FIG. 4 is a sectional view showing a detector of one embodiment of the second invention of the present application.

5 (a) and 5 (b) show an installation example and operation of the detector of FIG. 4, FIG. 5 (a) is a schematic cross-sectional view showing an installation state, and FIG. 5 (b) is an output. It is a figure which shows a waveform.
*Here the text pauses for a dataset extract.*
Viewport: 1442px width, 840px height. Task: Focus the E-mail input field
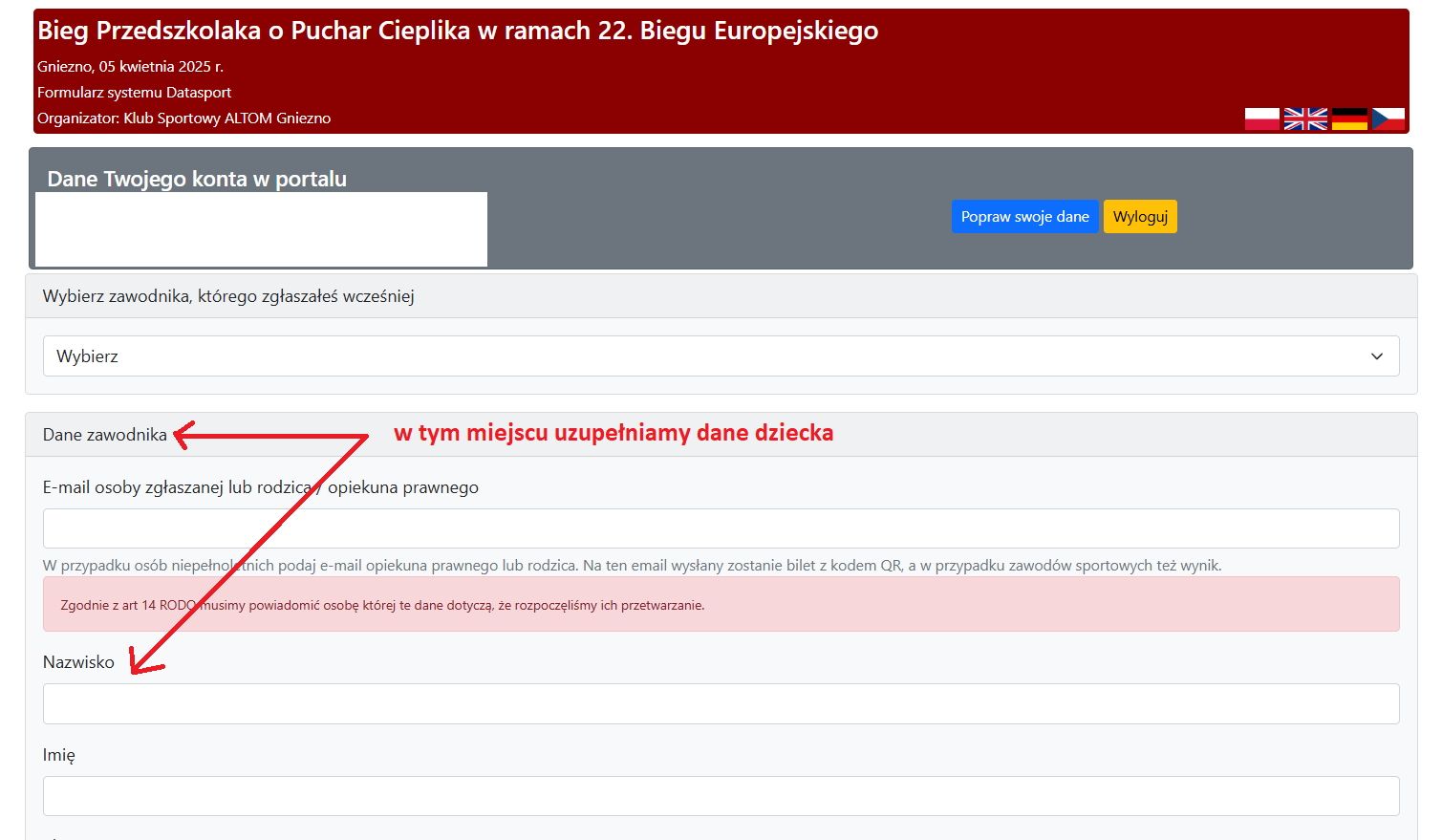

FIG. 6 is a cross-sectional view showing another embodiment of the second invention of the present application.

[Explanation of symbols]

 DESCRIPTION OF SYMBOLS 1 ... Detector 2 ... Mounting base 3 ... Coil spring 4 ... Metal body 5 ... Eddy current type displacement meter 7 ... Measurement object 11 ... Detector 12 ... Mounting base 13 ... Coil spring 14 ... Metal body 15 ... Eddy current type displacement Reference numeral 21 ... Detector 22 ... Mounting base 23 ... Coil spring 25 ... Eddy current displacement gauge 31 ... Detector 32 ... Case 33 ... Permanent magnet 34 ... Coil reel 35 ... Coil 36 ... Metal plate 37 ... Filled liquid 41 ... Shaft 42 ... Protrusion 43 ... Casing 52 ... Case 53 ... Insulator 55 ... Coil 56 ... Metal plate 57 ... Filled liquid

Claims (4)

[Claims] 1. A hollow mounting base, any one of a conductive body and an eddy current displacement gauge that are held inside the mounting base via an elastic body and are displaceable, and a gap between the one and the other. A detector comprising the other fixedly arranged inside the mount so as to face each other. 2. The mounting base is made of a conductive material, and an eddy current displacement gauge is held inside the mounting base via an elastic body so as to face the members of the mounting base with a gap. The detector according to claim 1. 3. The method according to claim 1, further comprising a guide for guiding the displacement of either the conductive body held by the elastic body or the eddy current displacement gauge.
The detector according to any one of 1. 4. A cylindrical case made of a magnetic material has a coil for generating a magnetic field or a permanent magnet, and a tip of the case is sealed with a thin metal plate, and the vibration or the object of measurement is measured. A detector for detecting the distance to an object, the number of revolutions of an object, etc., characterized in that an enclosure liquid is enclosed in a case sealed with the metal plate.